Cancer - Except for childhood leukaemia, the incidence of cancer, whether hematologic or solid tumours, is also decreased in all age groups with Down Syndrome, apart from testicular cancer in males. Full blood counts frequently show leukopenia, macrocytosis and mild polycythaemia, which do not appear to be of clinical relevance, but B12-deficiency and hypothyroidism should be excluded, and the rare possibility of adult leukaemia should be borne in mind. Teaching (and examining) young people (if possible) and carers how to self-check and examine the testes in males and breasts in females is extremely important.

Examination

  • Full assessment by an optician/optometrist at least every 2 years. If examination is difficult, refer to a specialist optician or ophthalmologist for assessment.
  • Otoscopy annually - Gentle examination of the short auditory canals.
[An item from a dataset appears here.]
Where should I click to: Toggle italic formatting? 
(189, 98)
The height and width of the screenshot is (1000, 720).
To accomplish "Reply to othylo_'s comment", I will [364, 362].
Auditory assessment every 2 years has been recommended (including auditory thresholds, impedance testing).
  • Dental - Dental Review at least annually, as periodontal disease is common.
  • Respiratory - Examine the nose for blockage, the oral cavity, and the lungs for lower airway disease.
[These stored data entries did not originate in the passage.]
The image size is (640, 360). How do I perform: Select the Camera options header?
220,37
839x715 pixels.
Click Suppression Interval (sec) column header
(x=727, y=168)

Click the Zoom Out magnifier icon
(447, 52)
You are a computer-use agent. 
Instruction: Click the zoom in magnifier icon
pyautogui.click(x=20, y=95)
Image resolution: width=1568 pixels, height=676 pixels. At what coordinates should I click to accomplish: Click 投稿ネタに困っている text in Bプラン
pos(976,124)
  • Sleep - Ask about daytime sleepiness and sleep apnoea. Consider the Epworth sleepiness score and sleep studies.
  • Cardiovascular - Auscultation of the heart annually. A single Echocardiogram should be performed in adult life if there are no concerns. An echocardiogram and cardiac opinion should be arranged for new murmurs and signs of cardiac failure. Adults with a pre-existing structural abnormality should be informed of applicable prophylactic antibiotic protocols.
  • Gastrointestinal - Look for signs of oesophageal reflux. Ask about swallowing problems and aspiration.
  • Ask for signs and symptoms of Coeliac Disease annually - Coeliac antibody test in those with suspicious symptoms or signs: disordered bowel function with loose stools or new onset constipation, abdominal distension, general unhappiness and misery, arthritis, rash suggesting dermatitis herpetiformis. Coeliac antibody test in those with existing thyroid disease, diabetes or anaemia. This requires repeating every 3 years.
  • Endocrine - Thyroid function blood tests (TFTs), including thyroid antibodies, every 1 year. Check TFTs for weight gain or loss, generally unwell, possible diagnosis of depression or dementia. Consider HbA1c annually (diabetes defined as greater than 48 mmol/mol) and finger-prick blood glucose.
  • Genitalia - Teaching (and examining) young people (if possible) and carers how to self-check and examine the testes in males and breasts in females is extremely important. (See Puberty, Contraception, Sex and Relationships).
  • Menopause - Ask women over 40 about hot flushes and menopausal symptoms. Osteoporosis screening should start in their 40s. Screen early, especially in the presence of risk factors, such as poor mobility or non-weight bearing status, antipsychotic or anti-epileptic medication, poor nutritional status, or early menopause.
  • Orthopaedic - Ask about signs of spinal stenosis associated with atlanto-axial instability, which may be acute or chronic, such as: hyperreflexia, ataxia, clonus, unsteadiness, deterioration in bladder or bowel control, or quadriparesis, and consider urgent neurosurgical assessment if present.
  • Mental Health - From the age of 40, ask about symptoms of dementia, which include: loss of skills and independence, no longer remembering or managing routines, need for prompting, appearing confused, change in behaviour, also urinary and/or faecal incontinence, ataxia, seizures, impaired mobility. Ask family members and/or carers about these symptoms. The differential diagnosis of a decline in skills and change of behaviour includes:
    • Hypothyroidism.
    • Sleep apnoea or other sleep problems.
    • GORD or coeliac disease.
    • Depression or other mental health problems.
    • Hearing or visual loss.
    • Dementia.
    • Iatrogenic (medication-related) causes.
    • Seizures.
    • Environmental changes, such as routine or life events, such as bereavement.
    • Abuse.
  • Early regression in Adolescents and Adults with Down Syndrome (See Additional Diagnoses). Consider this within dual diagnosis or history of regression: See: A Systematic Review of Unexplained Early Regression in Adolescents and Adults with Down Syndrome.